6 Haziran 2008

Sorumlu İnsan,Demokratik Toplum

Sorumlu İnsan, Demokratik Toplum.(1)

Toplumsal yaşamın, herhangi bir yerinde, bir haksızlık yaşanıyorsa, o topluma demokratik bir toplum, diyebilmek mümkün değildir.

Demokrasi; İnsan Hak ve Özgürlüklerinin sınırsızca yaşandığı bir toplumsal alandır. Bu alanın, açık şeffaf olması; insanların taleplerinin demokratik tahammüller çerçevesinde, herkesimin ama mutlaka her bir bireyin özgürlük hakkının korunması ile mümkündür.

Pek bu nasıl olacak?

Kendiliğinden olur mu?

Hayır…

Kendiliğinden hiçbir hak verilmez, toplumsal yaşam demokratikleşmez!

Hiçbir hakkı, birileri getirip bize vermez?

“Kullanılmayan hiç bir hak, hak değildir…!”

Bu evrende belki de aklınıza bile gelmeyecek kadar birçok hak vardır.

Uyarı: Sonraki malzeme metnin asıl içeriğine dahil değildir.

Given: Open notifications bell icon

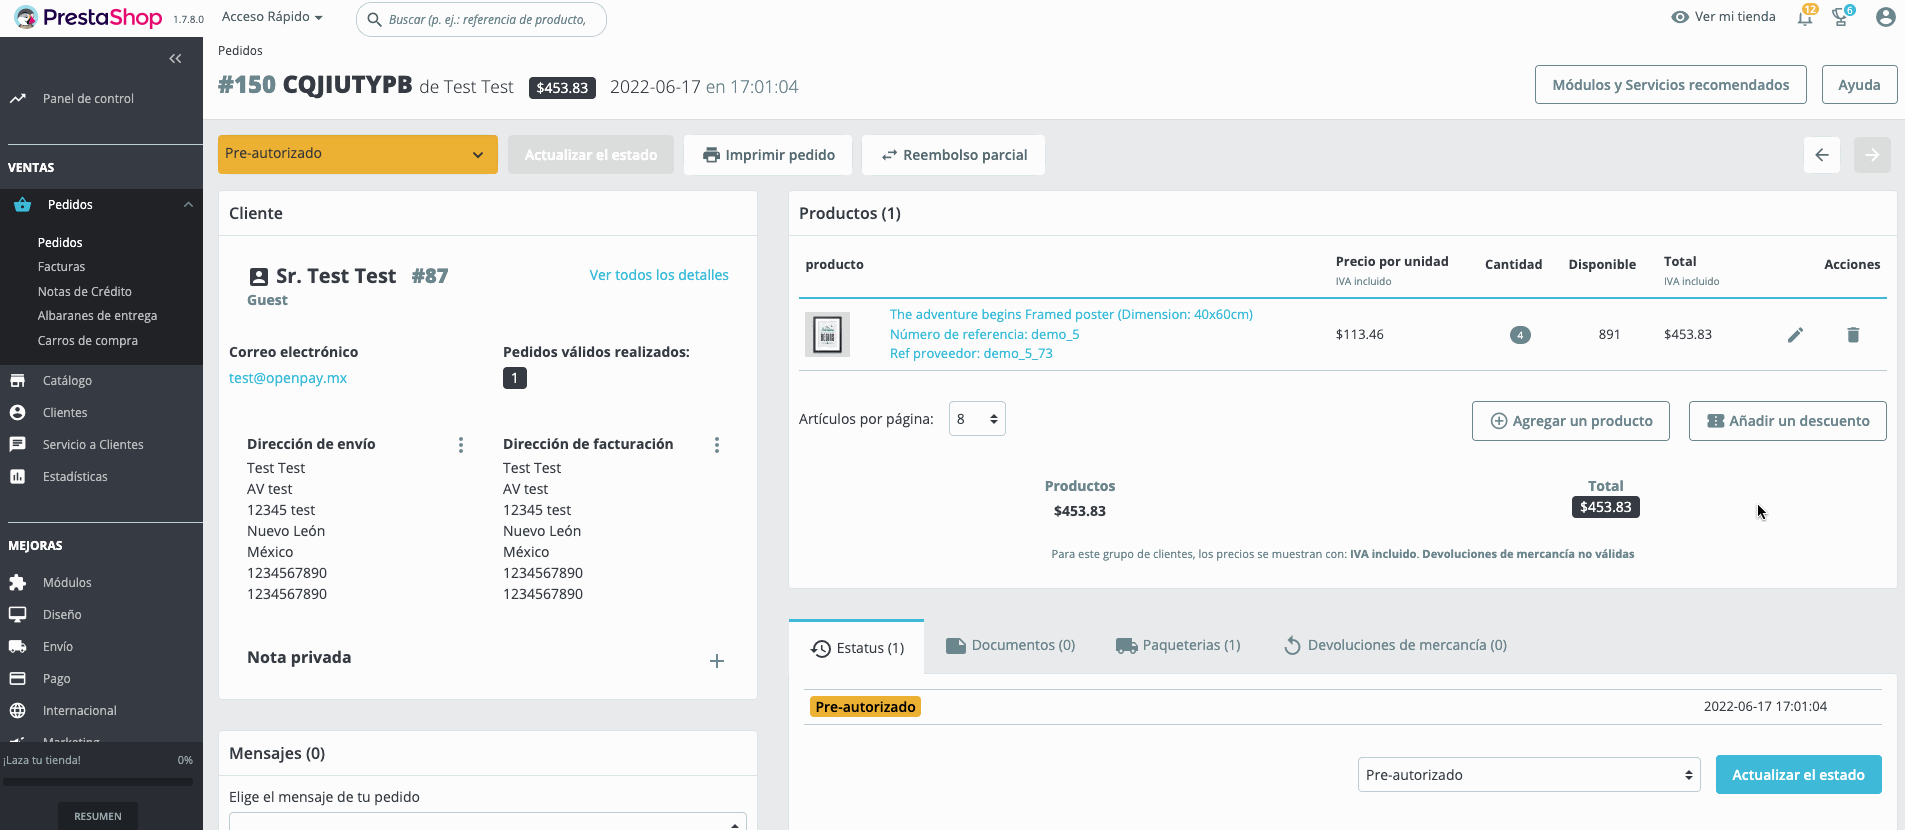Looking at the screenshot, I should point(1805,17).
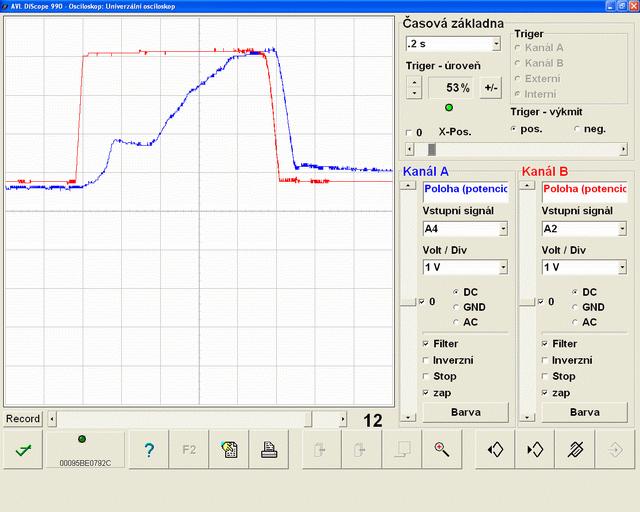Open the Časová základna time base dropdown
The width and height of the screenshot is (640, 512).
pos(496,44)
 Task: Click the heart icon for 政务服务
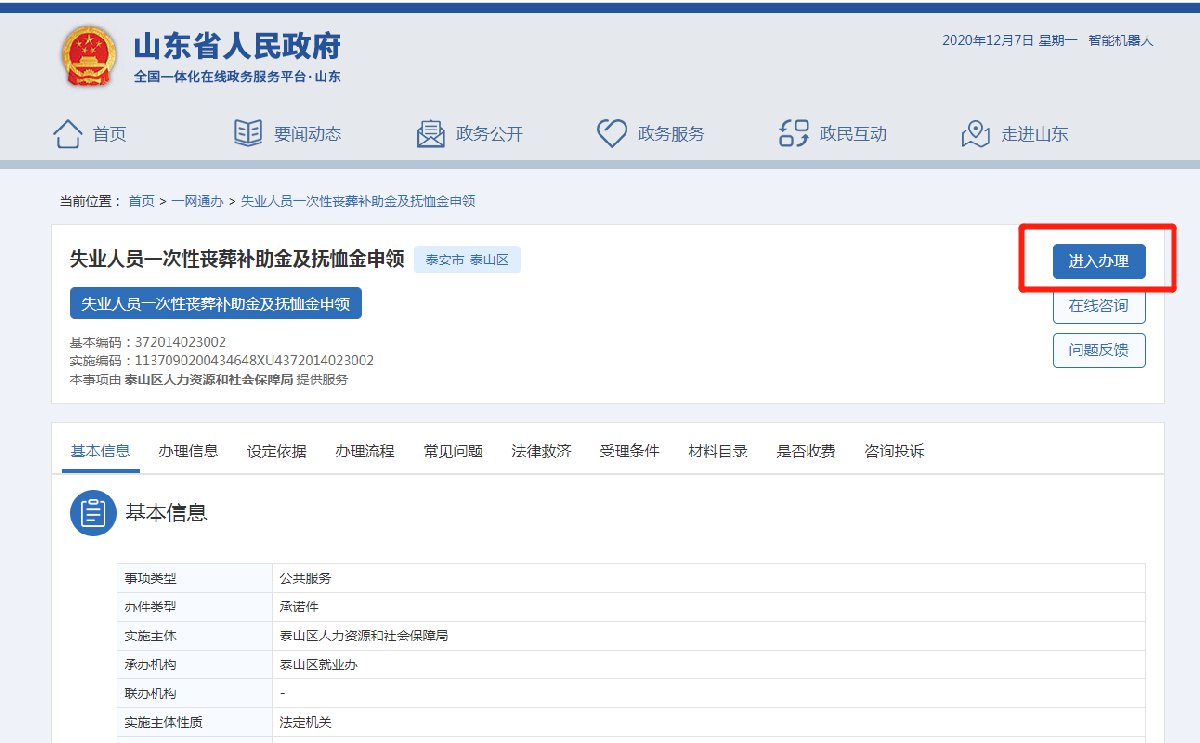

Ancak; bunu bilmediğimizden kullanamayız da..

Peki, bildik haklarımızı yeterince kullanabiliyor muyuz?

Evet diye bilmek mümkün değildir..

Neden..?

Gelin bunu birlikte inceleyelim.!

Demokrat toplumlarda,” birey hakkı” olmazsa olmaz haktır. Eğer; bir kişi, bir insan; eğitim hakkından, sağlık hakkından, özgürce iş seçme hakkından (çalışma hakkı) beğenmediği işte çalışmama hakkından, suçlu ise suça eşittir ceza hakkından, mağdur ise hakkını arama hakkından (mağduriyetin giderilmesi talebi hakkı) örgütlenme hakkı ve yaşama hakkından vb. ne ölçüde ve ne nitelikte yararlandığı ile ilgilidir.

Demokratik yönetimler; İnsan hak ve Özgürlükleri yasalarla belirlenmiş mevcut hakların, tüm yurttaşlarına bu hakkın kullanılmasında hiçbir ayrım gözetmeksizin kullandıran yönetimdir. Eğer; Yasalar ve Anayasa’larında bu haklar yok ise; yurttaşların hak ve özgürlüklerini koruyacak yasaları yapmak durumundadır. Bu hakları ” Evrensel İnsan Hakları ” çerçevesinde kullandırmak zorundadır. Zorundadır. Çünkü; Yukarıda belirttiğimiz haklardan birini veya bir kaçının kullandırılmaması durumunda o yönetim demokratik yönetim o toplumda özgürlükçü demokratik toplum olamaz.

Buraya kadar hangi hakların nasıl kullandırılacağına ilişkin kısa ama özet bilgiler paylaştık.

Öyle olmaz ise ne olacak?

İşin asıl can alıcı noktası da buradadır.!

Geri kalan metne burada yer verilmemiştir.